Texte source =
┌──
Natif de La Flèche, Pierre René Marie Henri MOULIN du COUDRAY de LA BLANCHÈRE – qui raccourcit son patronyme, pour adopter comme nom de plume Henri de LA BLANCHÈRE – fait ses études à l’École forestière de Nancy et travaille dans l’Administration des eaux et forêts entre 1841 et 1848. À cette date, il part à Nantes suivre des études de chimie, tout en s’intéressant à la zoologie, en particulier à l’ichtyologie. Installé à Paris en 1855, il s’initie à la photographie auprès de Gustave LE GRAY, un des grands pionniers de cet art en France. Ce dernier, peintre de formation, ne tardera pas à se faire un nom grâce à des portraits de personnalités et des clichés sur le thème de la mer et des rivages.
└──
Exercices proposés =
1) Répondez brièvement aux questions suivantes en vous appuyant sur le texte source.
(a) Dans quelle école Henri de La Blanchère a-t-il fait ses études ?
(b) En quelle année s'est-il installé à Paris ?
(c) Auprès de qui s'est-il initié à la photographie ?
2) Résumez le texte source en deux phrases.
La liste qui suit n'est pas nécessaire à la réalisation des exercices.

(Données de localisation de mots et d'éléments)
┌──
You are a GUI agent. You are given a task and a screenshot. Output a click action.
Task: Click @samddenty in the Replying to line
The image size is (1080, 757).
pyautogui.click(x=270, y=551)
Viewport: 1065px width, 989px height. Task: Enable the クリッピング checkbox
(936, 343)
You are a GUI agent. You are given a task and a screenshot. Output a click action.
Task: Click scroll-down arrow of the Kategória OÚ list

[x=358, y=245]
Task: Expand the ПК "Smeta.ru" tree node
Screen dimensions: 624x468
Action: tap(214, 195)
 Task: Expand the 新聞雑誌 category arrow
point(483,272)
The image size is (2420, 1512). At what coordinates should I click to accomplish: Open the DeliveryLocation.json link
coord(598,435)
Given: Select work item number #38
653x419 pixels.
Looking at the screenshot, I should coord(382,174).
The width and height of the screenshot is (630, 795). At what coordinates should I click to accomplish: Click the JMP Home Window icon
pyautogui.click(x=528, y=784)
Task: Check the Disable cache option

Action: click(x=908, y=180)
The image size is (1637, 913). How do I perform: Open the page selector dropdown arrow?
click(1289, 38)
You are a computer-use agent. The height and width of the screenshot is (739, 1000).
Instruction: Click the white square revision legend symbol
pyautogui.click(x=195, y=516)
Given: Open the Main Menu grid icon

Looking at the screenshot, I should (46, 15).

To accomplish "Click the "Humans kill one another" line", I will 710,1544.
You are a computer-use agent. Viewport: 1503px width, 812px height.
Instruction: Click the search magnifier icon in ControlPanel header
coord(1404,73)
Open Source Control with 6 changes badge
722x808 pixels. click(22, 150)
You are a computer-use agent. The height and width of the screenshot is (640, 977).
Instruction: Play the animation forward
└──
Corrigés détaillés =
1)
(a) À l'École forestière de Nancy.
(b) En 1855.
(c) Auprès de Gustave LE GRAY.

2) Natif de La Flèche, Henri de La Blanchère étudie à l'École forestière de Nancy et travaille dans l'Administration des eaux et forêts de 1841 à 1848, puis part à Nantes étudier la chimie tout en s'intéressant à la zoologie, notamment à l'ichtyologie. Installé à Paris en 1855, il s'initie à la photographie auprès de Gustave LE GRAY, pionnier de cet art en France, qui se fera un nom grâce à ses portraits de personnalités et à ses clichés de la mer et des rivages.